Records to use:
=====
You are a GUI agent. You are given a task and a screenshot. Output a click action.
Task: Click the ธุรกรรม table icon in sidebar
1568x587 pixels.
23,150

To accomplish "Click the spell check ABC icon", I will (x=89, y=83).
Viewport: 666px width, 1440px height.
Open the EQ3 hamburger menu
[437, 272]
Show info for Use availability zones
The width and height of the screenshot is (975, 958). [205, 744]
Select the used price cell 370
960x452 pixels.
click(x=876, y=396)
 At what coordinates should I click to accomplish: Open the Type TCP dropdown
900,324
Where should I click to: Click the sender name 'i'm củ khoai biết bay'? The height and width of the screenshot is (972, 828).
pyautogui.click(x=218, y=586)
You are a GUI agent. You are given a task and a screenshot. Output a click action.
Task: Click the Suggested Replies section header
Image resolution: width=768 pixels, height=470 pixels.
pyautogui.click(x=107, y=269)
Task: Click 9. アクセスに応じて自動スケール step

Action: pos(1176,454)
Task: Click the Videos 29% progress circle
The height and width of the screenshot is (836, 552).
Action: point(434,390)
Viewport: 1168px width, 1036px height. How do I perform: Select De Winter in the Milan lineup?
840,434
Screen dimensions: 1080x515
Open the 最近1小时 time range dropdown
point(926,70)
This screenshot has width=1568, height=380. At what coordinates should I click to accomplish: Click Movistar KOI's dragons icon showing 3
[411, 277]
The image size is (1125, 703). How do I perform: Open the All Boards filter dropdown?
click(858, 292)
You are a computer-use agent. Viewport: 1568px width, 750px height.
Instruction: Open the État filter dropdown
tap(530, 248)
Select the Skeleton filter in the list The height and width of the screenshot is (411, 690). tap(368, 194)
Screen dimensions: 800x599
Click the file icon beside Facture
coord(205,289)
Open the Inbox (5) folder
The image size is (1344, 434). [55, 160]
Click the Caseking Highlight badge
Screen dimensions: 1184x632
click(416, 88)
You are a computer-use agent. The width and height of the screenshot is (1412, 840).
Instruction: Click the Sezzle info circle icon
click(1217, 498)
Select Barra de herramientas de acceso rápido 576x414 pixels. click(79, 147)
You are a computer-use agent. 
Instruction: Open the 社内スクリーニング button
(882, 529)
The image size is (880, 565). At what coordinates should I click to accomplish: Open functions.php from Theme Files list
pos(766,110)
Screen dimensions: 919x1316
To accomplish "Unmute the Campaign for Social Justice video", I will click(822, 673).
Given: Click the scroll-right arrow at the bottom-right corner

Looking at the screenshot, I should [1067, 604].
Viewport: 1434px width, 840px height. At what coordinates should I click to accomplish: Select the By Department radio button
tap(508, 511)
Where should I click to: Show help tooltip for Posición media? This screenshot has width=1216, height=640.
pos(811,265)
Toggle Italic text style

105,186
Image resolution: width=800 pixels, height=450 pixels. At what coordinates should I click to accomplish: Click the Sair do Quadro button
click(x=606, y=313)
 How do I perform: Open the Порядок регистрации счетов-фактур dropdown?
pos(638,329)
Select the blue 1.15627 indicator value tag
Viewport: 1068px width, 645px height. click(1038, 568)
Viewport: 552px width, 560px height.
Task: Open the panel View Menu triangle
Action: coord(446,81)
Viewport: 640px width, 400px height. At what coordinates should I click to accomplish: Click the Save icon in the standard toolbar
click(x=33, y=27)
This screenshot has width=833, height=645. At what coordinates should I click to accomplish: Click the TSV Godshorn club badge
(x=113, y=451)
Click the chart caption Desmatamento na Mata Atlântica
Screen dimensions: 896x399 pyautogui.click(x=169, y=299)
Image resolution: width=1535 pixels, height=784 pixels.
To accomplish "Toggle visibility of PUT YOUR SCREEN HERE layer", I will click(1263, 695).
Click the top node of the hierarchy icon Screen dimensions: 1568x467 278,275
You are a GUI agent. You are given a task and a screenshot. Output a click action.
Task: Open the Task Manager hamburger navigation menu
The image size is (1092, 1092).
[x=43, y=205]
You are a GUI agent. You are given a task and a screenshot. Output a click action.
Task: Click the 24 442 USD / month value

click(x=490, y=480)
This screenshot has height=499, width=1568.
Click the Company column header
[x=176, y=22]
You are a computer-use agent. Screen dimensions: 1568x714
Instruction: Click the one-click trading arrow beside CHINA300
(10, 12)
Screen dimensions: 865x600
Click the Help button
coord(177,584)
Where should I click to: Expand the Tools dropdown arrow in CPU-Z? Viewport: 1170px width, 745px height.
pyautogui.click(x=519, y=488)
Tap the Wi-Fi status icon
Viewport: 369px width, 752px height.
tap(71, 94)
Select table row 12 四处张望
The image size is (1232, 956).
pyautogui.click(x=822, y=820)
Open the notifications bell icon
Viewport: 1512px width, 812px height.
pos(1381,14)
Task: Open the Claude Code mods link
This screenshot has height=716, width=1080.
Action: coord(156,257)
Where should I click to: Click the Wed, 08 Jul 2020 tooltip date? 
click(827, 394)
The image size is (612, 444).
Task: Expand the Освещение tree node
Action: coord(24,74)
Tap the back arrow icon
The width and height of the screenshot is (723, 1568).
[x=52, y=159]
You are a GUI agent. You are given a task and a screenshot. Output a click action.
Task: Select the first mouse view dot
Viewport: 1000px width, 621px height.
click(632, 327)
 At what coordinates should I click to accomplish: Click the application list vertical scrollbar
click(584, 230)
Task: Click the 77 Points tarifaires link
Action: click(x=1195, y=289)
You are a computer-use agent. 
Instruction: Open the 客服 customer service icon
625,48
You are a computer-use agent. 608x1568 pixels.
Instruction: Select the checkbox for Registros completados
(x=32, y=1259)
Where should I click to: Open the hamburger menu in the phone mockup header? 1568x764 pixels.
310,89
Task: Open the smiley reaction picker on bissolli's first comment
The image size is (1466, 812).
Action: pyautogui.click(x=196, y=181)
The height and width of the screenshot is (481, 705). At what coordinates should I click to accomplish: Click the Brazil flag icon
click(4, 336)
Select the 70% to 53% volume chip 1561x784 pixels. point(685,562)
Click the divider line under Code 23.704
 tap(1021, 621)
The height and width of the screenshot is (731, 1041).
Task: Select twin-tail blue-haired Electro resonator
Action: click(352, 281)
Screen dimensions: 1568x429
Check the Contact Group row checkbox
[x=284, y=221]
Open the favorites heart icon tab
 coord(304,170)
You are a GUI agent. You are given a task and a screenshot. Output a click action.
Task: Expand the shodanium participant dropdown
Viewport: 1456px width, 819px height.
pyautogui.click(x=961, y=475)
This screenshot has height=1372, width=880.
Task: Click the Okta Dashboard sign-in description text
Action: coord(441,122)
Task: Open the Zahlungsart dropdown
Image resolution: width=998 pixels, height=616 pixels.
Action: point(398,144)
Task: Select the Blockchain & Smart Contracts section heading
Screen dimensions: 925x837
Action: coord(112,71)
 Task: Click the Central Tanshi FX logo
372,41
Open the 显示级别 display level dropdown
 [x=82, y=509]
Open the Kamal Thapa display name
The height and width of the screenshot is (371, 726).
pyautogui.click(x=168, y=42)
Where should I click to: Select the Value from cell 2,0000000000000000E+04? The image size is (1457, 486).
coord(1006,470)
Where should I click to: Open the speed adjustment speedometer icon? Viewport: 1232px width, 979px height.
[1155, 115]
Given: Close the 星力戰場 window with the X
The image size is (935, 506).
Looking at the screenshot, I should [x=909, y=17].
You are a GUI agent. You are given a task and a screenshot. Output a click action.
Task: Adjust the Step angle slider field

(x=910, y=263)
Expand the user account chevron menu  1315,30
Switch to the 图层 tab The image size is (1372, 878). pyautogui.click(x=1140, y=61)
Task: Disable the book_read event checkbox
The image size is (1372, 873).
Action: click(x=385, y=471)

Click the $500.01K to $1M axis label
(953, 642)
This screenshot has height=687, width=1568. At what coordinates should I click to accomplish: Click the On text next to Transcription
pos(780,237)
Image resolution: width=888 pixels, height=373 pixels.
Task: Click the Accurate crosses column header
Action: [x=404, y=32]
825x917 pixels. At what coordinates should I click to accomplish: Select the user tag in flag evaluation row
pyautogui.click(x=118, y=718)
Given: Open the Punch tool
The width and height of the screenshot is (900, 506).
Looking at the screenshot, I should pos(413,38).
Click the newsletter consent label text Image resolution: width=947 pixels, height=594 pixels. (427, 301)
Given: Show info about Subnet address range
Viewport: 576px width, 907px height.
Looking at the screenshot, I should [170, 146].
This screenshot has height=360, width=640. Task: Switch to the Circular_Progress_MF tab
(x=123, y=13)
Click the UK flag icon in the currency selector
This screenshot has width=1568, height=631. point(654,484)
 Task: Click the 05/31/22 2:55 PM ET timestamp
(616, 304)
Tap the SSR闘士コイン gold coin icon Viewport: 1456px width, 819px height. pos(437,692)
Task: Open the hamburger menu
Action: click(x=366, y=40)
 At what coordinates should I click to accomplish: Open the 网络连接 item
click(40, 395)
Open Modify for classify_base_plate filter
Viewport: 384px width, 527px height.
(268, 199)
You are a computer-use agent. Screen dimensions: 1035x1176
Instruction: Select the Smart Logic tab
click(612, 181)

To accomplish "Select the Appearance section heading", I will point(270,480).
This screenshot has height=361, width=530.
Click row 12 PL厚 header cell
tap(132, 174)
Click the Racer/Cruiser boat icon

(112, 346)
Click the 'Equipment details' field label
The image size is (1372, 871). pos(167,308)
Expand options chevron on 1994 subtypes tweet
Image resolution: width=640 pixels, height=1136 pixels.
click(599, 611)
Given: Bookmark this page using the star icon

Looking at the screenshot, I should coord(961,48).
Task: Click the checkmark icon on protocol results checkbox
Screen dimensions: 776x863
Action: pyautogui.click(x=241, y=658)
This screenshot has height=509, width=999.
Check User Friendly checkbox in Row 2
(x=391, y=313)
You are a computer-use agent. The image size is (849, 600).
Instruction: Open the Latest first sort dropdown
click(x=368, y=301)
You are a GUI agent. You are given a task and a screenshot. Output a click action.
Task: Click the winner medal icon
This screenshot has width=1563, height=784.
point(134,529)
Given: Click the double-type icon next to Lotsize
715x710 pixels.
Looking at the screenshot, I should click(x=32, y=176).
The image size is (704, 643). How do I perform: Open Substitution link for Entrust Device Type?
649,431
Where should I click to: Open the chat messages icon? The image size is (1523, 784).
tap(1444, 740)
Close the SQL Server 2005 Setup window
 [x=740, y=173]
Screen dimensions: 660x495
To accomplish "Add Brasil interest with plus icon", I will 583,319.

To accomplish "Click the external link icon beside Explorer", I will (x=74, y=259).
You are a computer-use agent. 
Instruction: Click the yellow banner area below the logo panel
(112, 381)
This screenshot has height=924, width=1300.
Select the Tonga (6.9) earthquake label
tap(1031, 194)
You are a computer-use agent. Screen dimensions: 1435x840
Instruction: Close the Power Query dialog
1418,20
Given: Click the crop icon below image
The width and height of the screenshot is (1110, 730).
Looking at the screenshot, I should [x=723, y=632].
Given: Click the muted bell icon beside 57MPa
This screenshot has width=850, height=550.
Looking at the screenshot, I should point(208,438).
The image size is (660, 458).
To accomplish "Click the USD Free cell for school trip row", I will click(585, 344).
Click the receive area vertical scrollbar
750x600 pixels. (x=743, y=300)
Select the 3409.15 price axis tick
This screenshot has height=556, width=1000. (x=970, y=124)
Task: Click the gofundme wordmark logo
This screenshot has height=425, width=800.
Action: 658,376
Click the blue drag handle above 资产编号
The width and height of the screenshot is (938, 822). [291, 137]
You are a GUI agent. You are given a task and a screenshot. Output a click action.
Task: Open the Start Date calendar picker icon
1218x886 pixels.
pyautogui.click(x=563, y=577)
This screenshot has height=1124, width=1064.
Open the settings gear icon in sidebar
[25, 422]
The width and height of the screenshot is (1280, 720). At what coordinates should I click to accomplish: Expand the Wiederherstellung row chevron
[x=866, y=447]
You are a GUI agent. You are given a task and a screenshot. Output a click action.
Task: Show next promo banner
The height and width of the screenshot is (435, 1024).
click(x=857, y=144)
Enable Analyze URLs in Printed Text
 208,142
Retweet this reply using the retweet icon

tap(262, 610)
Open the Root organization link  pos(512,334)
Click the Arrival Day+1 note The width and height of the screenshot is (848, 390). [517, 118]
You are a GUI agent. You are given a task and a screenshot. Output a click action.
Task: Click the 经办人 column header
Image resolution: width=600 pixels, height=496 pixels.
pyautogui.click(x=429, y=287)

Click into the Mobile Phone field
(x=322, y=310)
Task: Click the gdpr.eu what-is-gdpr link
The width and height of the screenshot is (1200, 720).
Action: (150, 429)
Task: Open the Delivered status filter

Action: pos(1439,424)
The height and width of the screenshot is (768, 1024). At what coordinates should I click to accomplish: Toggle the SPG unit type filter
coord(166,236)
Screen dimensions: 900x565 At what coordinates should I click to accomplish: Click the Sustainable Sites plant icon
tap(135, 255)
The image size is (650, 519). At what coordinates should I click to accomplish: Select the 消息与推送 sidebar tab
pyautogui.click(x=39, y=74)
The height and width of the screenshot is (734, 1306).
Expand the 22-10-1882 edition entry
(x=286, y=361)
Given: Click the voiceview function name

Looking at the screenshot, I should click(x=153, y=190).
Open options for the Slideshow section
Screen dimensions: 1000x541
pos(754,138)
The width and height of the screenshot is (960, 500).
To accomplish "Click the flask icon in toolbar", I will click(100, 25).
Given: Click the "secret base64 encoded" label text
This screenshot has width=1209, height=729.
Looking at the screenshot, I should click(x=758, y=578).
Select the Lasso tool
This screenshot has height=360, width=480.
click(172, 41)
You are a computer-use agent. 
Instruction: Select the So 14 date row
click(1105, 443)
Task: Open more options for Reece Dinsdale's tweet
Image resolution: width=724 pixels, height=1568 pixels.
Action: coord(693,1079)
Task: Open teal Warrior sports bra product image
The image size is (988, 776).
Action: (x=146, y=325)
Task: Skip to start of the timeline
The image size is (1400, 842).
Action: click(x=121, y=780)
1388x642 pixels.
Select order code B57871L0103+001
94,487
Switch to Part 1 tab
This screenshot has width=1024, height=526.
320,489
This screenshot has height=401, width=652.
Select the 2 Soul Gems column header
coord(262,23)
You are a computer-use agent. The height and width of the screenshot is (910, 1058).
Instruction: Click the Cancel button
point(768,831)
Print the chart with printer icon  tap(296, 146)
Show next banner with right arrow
=====
Instructions to follow: Working from the entries above, filter out every line that lacks "with" and copy what remains.

Exercise result:
Given: Close the 星力戰場 window with the X
To accomplish "Add Brasil interest with plus icon", I will 583,319.
Print the chart with printer icon  tap(296, 146)
Show next banner with right arrow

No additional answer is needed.